PIavix, one of the world's best selling drugs in 2010, appears to have a limited future. Its patent was due to expire soon and recently new data had been discovered which indicated that a small subset of the population would be at risk for stroke, heart attack or even death if they took PIavix. As a result the FDA had added a black box warning-the agency's most severe--to Plavix's label in 2010. In addition, it had been discovered that the common combination of Plavix and Prilosec, an over-the-counter drug, could adversely affect patients.

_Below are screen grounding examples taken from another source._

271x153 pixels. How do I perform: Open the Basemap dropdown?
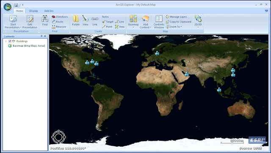133,22
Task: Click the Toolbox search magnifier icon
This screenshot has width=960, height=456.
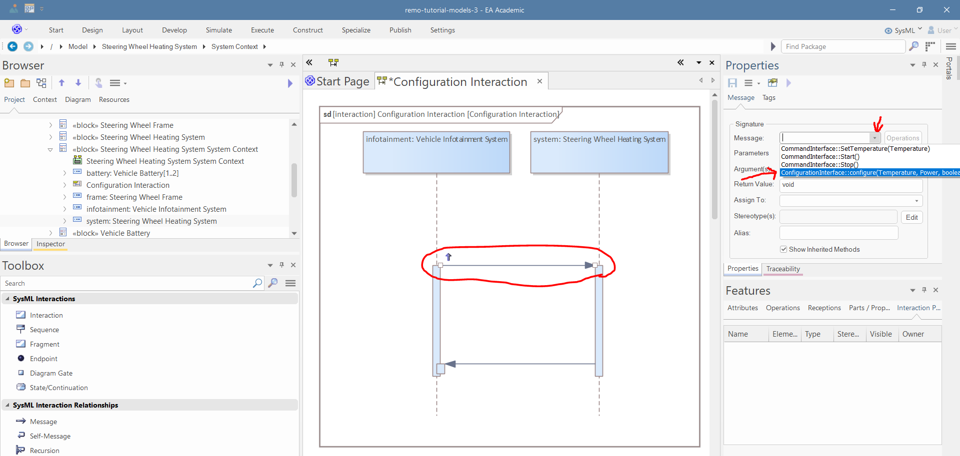Action: point(257,283)
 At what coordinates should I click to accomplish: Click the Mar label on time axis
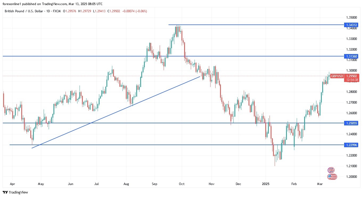[x=319, y=184]
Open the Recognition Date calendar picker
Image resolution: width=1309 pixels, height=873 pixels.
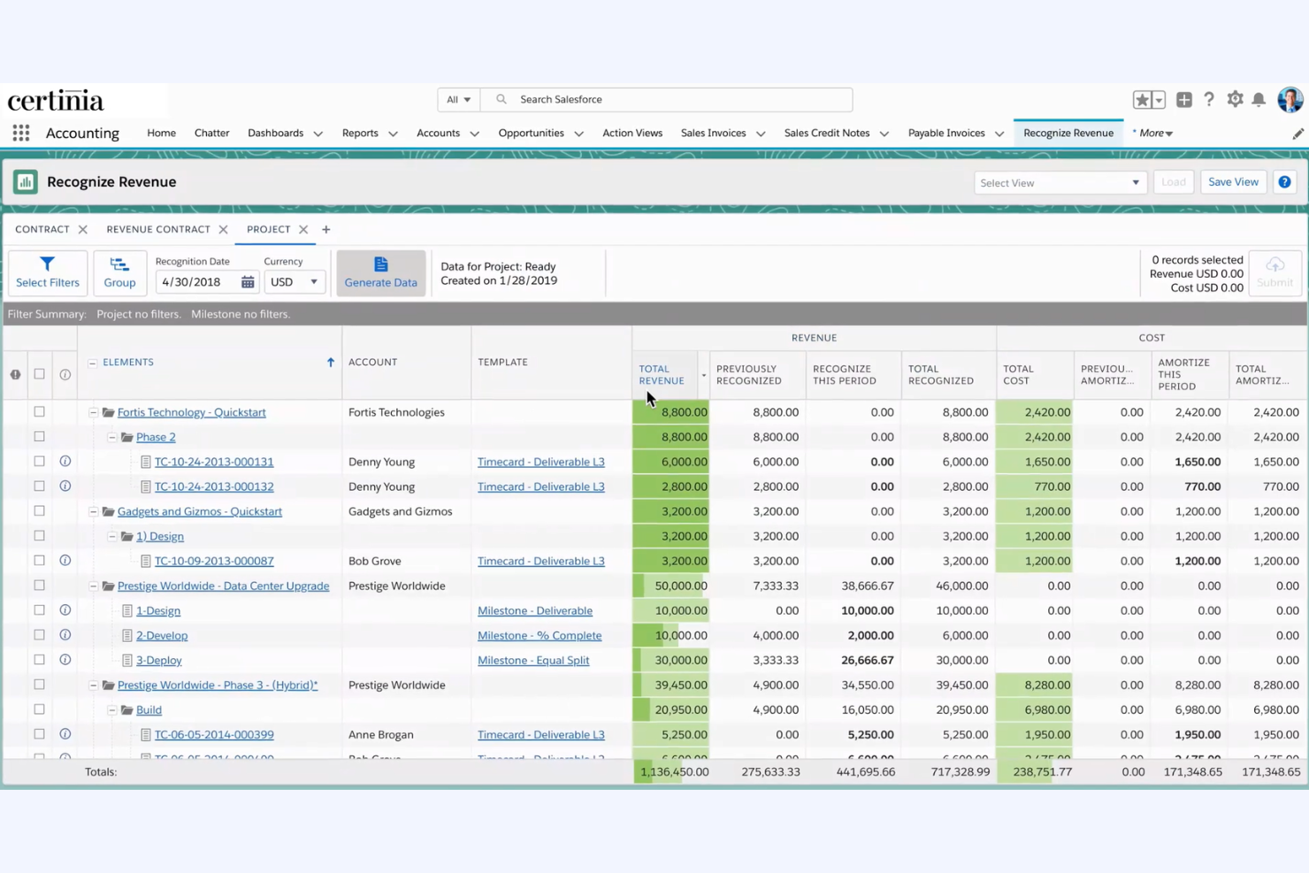pyautogui.click(x=248, y=281)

Finally, Plavix faced new competition from two new drugs with different mechanisms of action. This case reviews the recent history of Plavix in greater detail to encourage a discussion of the following questions: How might the current manufacturers of Plavix handle these emerging threats to their leading blockbuster? How might Plavix's potential competitors utilize Plavix's mixed history to their advantage? How should genotyping be integrated into the clinical care of patients in the light of emerging knowledge?

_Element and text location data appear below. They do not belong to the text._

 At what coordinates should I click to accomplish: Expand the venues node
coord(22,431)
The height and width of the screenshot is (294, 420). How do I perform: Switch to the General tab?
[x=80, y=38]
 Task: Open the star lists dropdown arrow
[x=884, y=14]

Case Authors : Richard G. Hamermesh, Mara G. Aspinall, Rachel Gordon

Topic : Innovation & Entrepreneurship

Related Areas : Marketing




Calculating Net Present Value (NPV) at 6% for Plavix: Drugs in the Age of Personalized Medicine Case Study


Years              Cash Flow     Net Cash Flow     Cumulative    
Cash Flow
Discount Rate
@ 6 %
Discounted
Cash Flows
Year 0 (10018529) -10018529 - -
Year 1 3457871 -6560658 3457871 0.9434 3262142
Year 2 3978854 -2581804 7436725 0.89 3541166
Year 3 3963632 1381828 11400357 0.8396 3327942
Year 4 3232079 4613907 14632436 0.7921 2560109
TOTAL 14632436 12691360




The Net Present Value at 6% discount rate is 2672831

In isolation the NPV number doesn't mean much but put in right context then it is one of the best method to evaluate project returns. In this article we will cover -

Different methods of capital budgeting


What is NPV & Formula of NPV,
How it is calculated,
How to use NPV number for project evaluation, and
Scenario Planning given risks and management priorities.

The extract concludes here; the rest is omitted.